The 760-square-mile Clinton River watershed drains into Lake St. Clair. The Detroit Zoo’s Sustainability and Conservation staff adopted two monitoring sites on tributaries that feed into the Red Run Drain, which flows into the Clinton River. 

The Zoo selected these sites because its campus lies within the Red Run watershed and contributes stormwater to the George W. Kuhn Drainage District—a combined sewer system that conveys stormwater runoff and wastewater to the Detroit Water Resource Recovery Facility during routine flows, but during high-flow events can experience combined sewer overflows at the GWK Retention Treatment Basin. 

“Conservation is local,” said Jennifer Hill, executive director of the Clinton River Watershed Council. “The fact that the Detroit Zoo is making it a priority for its employees to monitor water quality during the workday is amazing. Without volunteers like them, we simply couldn’t collect this data.”

A local link to a regional water story

The Red Run subwatershed is among the most urbanized areas of the Clinton River system. It drains much of Oakland and Macomb counties, carrying stormwater from rooftops and parking lots downstream. Despite these pressures, recent data show signs of gradual improvement. 

According to CRWC’s 2024 Adopt-A-Stream Report, volunteers collected more than 5,000 aquatic macroinvertebrates representing 85 families, including 24 pollution-sensitive species last year. Sites monitored by the Zoo—Red Run 9 and Red Run 11—scored “fairly poor” but showed rising abundance of mayflies and net-spinning caddisflies, both indicators of improving water quality

“Everything we do on campus has a parallel in the community,” said Andy McDowell, the Zoo’s Manager of Sustainability. “Our work managing stormwater at the Zoo directly connects to what’s happening here in the watershed.”

Detroit Zoo Data Analyst and Stewardship Coordinator Kathleen Knutson and Manager of Sustainability Andy McDowell at the Zoo’s Beaver Creek monitoring site. The presence of pollution-sensitive species like mayflies at monitored sites indicates gradual water quality improvements in the heavily urbanized Red Run subwatershed, which drains portions of Oakland and Macomb counties.

From campus to creek

That on-campus effort includes a major stormwater management project led in partnership with regional organizations committed to watershed health, including the Oakland County Water Resources Commissioner’s Office.
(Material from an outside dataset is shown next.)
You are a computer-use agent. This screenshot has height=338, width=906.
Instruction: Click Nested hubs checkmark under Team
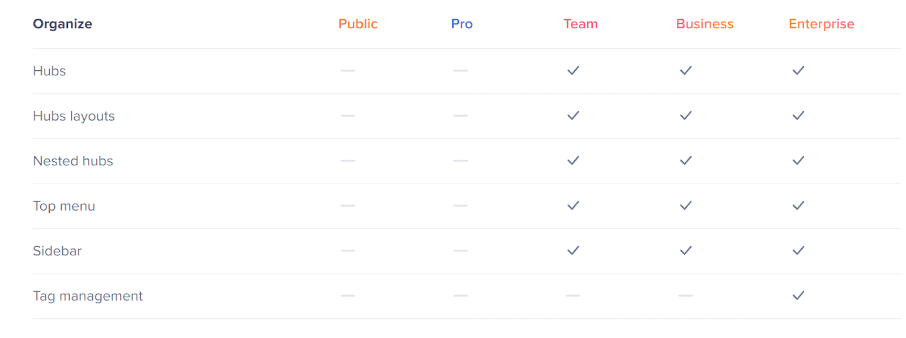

The project captures and manages rainwater on the Zoo’s property, allowing more to soak into the ground and reducing runoff to the Red Run Drain.

“The Detroit Zoo is one of Oakland County’s leading places for science and environmental education,” said Water Resources Commissioner Jim Nash. “Their new project will capture and manage all the rainwater that falls on their property—even during very large storms. By doing this, the Zoo helps protect our rivers, lakes, and groundwater and reduces strain on sewer systems.”

The project is supported by Pure Oakland Water, which also funds college-level internships that provide students with hands-on experience. One of those interns, Kendall Brabandt, helped launch the Zoo’s Adopt-A-Stream partnership in 2024.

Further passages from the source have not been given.